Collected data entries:
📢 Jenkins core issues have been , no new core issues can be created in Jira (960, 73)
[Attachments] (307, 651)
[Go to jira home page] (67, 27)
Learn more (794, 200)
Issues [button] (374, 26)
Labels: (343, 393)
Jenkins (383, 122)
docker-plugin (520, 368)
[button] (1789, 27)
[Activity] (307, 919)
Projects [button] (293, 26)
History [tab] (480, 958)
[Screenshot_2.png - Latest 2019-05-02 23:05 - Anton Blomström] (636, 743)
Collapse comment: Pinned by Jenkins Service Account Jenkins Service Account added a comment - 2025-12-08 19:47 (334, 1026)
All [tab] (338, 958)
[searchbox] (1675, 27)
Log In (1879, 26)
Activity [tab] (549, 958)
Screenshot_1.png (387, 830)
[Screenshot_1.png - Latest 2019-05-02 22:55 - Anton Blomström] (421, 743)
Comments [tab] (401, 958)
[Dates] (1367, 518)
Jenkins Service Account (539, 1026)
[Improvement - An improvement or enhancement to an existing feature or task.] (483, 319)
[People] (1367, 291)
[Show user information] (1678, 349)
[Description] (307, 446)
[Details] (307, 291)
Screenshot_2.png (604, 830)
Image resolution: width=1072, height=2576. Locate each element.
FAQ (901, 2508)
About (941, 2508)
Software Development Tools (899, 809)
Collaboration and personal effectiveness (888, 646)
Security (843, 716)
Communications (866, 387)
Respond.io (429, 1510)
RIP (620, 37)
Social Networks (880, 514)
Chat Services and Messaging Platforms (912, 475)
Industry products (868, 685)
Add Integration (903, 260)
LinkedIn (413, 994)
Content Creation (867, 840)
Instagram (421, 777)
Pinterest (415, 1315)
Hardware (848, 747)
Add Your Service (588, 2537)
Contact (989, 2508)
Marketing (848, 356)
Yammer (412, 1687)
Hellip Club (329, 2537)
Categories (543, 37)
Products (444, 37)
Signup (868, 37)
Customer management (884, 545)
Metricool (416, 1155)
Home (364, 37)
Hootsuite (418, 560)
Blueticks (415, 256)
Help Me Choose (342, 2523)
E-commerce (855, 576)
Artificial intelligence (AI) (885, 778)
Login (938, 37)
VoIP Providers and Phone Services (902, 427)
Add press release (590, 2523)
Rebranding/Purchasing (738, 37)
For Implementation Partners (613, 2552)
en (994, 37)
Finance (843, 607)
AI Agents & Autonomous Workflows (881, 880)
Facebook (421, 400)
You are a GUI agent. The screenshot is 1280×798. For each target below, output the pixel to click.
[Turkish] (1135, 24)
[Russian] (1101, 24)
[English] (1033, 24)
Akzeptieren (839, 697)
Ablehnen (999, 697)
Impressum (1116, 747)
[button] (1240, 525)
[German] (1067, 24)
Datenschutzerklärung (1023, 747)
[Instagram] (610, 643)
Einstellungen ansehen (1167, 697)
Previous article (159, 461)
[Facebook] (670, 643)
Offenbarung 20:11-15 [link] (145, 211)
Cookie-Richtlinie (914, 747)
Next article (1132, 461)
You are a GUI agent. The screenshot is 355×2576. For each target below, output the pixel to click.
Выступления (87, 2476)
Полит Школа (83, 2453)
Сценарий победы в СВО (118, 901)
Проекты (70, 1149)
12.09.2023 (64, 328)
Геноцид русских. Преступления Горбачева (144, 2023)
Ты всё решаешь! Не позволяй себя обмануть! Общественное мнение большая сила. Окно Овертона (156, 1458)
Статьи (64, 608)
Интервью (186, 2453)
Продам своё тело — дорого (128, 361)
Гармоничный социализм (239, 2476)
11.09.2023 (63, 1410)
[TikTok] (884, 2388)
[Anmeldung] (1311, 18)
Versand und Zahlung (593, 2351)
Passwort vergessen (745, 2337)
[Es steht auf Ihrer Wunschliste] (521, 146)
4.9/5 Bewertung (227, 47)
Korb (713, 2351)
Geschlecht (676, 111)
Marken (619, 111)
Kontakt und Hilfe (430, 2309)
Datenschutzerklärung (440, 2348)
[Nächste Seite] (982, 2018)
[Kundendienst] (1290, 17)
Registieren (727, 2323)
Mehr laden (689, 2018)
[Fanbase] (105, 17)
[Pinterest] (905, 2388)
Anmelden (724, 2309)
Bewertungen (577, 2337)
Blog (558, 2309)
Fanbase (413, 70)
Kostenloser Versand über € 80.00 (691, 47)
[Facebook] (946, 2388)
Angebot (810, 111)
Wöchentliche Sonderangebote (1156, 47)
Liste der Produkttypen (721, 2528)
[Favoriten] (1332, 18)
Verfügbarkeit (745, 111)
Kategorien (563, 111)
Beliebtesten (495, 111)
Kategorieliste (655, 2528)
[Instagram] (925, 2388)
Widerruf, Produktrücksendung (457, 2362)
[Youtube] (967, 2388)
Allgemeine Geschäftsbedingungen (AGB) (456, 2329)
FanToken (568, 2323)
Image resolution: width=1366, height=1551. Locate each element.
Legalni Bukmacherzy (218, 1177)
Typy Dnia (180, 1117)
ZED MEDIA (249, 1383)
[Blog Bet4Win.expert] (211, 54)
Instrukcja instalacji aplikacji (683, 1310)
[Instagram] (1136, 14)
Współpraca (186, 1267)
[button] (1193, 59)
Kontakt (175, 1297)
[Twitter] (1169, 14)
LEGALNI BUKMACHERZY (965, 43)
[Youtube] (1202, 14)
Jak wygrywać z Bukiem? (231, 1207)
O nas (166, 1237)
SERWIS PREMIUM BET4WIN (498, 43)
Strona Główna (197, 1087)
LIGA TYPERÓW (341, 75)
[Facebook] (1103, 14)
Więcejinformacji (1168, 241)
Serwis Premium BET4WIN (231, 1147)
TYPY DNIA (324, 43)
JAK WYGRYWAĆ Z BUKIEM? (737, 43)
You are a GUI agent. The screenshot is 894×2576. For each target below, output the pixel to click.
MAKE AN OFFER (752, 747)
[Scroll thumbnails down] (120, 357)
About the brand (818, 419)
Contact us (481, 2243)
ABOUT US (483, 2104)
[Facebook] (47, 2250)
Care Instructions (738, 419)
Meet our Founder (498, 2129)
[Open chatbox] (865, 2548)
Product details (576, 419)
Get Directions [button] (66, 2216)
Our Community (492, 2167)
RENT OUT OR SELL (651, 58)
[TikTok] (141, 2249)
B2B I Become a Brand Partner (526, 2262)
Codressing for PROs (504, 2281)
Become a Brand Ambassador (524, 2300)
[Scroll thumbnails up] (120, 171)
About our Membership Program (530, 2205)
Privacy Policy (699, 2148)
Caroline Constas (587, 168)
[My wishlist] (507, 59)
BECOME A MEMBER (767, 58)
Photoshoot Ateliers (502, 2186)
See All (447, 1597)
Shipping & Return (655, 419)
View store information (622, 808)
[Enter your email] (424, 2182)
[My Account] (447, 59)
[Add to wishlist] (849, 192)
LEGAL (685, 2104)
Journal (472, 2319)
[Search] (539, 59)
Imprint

How to complete this task —
Extract every line from the records above that contains the word "click".

Response —
You are a GUI agent. The screenshot is 1280×798. For each target below, output the pixel to click.
You are a GUI agent. The screenshot is 355×2576. For each target below, output the pixel to click.
You are a GUI agent. The screenshot is 894×2576. For each target below, output the pixel to click.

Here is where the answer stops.